Camden and West Bay Rotary clubs contributed a pancake breakfast and chowder challenge respectively. Nine local restaurants supported the Rotary and the festival by contributing wonderful chowder. Thanks to Pete Lammert of Thomaston for the loan of the event tent which came in handy for the breakfast and chowder, not to mention the dampness of Sunday. The P.A.W.S. staged a fun dog show and the Pirates of the Dark Rose entertained visitors throughout the days including a dramatic arrival of the ship Must Roos. A new feature this year was a wet paint auction implemented by Howard Gallagher and the staff of Camden Falls Gallery that featured the auction of more than 20 works of art created during the festival.
The Town of Camden was a supportive partner. The Harbormaster’s office, the Fire Department, Parks and Rec Department, Public Works, Police Department, Pat Finnigan and the administrative staff all were major contributors to the success of the event. While not an official down department, thanks to Camden First aid for their reassuring presence.
Major sponsorship was provided by Down East Magazine, Penobscot Bay Regional Chamber of Commerce, Cellardoor Winery, Point Lookout, Allen Insurance and Financial, The First, Camden National Bank and Courier Publications with in-kind media support and printing the festival program. Local Camden businesses also provided important support and are listed on the websitewww.camdenwindjammerfestival.com. Key contributors were Elm Street Printing and Graphics and Adventure Advertising. A small but mighty team of volunteers helped to keep everything ticking along.
The Camden Windjammer Festival is truly a community event that seeks to showcase the maritime heritage that made Camden what she is today.

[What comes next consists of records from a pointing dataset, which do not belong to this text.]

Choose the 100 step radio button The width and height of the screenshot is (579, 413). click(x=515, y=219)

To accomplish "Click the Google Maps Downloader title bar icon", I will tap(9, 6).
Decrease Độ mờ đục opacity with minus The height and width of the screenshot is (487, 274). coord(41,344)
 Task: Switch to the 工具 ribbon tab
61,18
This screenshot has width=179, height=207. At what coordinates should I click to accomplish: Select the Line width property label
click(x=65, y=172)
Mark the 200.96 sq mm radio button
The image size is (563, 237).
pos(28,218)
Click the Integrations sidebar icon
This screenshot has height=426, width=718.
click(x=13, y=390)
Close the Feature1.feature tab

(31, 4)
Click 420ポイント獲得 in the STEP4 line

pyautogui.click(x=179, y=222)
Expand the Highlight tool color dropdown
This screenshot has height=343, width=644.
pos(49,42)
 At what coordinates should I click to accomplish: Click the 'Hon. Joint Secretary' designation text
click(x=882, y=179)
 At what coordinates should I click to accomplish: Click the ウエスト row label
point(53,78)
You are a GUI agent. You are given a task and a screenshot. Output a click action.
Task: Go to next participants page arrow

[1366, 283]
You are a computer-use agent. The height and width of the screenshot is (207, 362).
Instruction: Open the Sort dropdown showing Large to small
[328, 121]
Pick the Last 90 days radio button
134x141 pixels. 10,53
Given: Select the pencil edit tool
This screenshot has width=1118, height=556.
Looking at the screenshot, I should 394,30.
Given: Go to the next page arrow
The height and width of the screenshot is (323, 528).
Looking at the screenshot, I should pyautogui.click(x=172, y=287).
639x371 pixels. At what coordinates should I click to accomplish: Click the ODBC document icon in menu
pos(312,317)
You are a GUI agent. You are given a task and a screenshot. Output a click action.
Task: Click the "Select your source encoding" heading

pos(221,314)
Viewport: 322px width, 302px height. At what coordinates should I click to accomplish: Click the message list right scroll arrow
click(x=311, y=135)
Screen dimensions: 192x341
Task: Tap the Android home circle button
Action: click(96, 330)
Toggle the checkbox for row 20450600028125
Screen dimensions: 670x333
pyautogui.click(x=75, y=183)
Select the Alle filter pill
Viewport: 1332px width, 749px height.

We will be on the harbor and the public landing again next year on Labor Day weekend with fun for all.
The Camden Windjammer Festival Steering Committee: Emily Lusher, Dan Bookham, Steve Pixley, Meg Sharp, John Viehman, Flint Decker, Seth Silverton and Jessica Manbeck
It's Angus for me
As a long-time admirer and supporter of Angus King, and, when he was governor, an occasional collaborator on his successful program to help Maine businesses increase their exports, I was delighted when he announced his candidacy to replace Olympia Snowe in the U.S. Senate.
And now his campaign is giving me the additional pleasure of being able to watch the out-of-state PACs waste the money of their anonymous wealthy supporters through the comically ill-conceived ad campaigns they're throwing at him. Imagine spending perfectly good money to claim that Angus is "anti-business", when most of the businessmen in Maine will tell you that the claim is nonsense. And then there's the spectacle of certain Republican PACs running ads supporting the Democratic candidate as a better way to chip away at Angus's lead than buying ads for their own guy.
I imagine that a lot of would-be "Angus-assassins" out there will soon realize that their feet are getting full of self-inflicted bullet holes.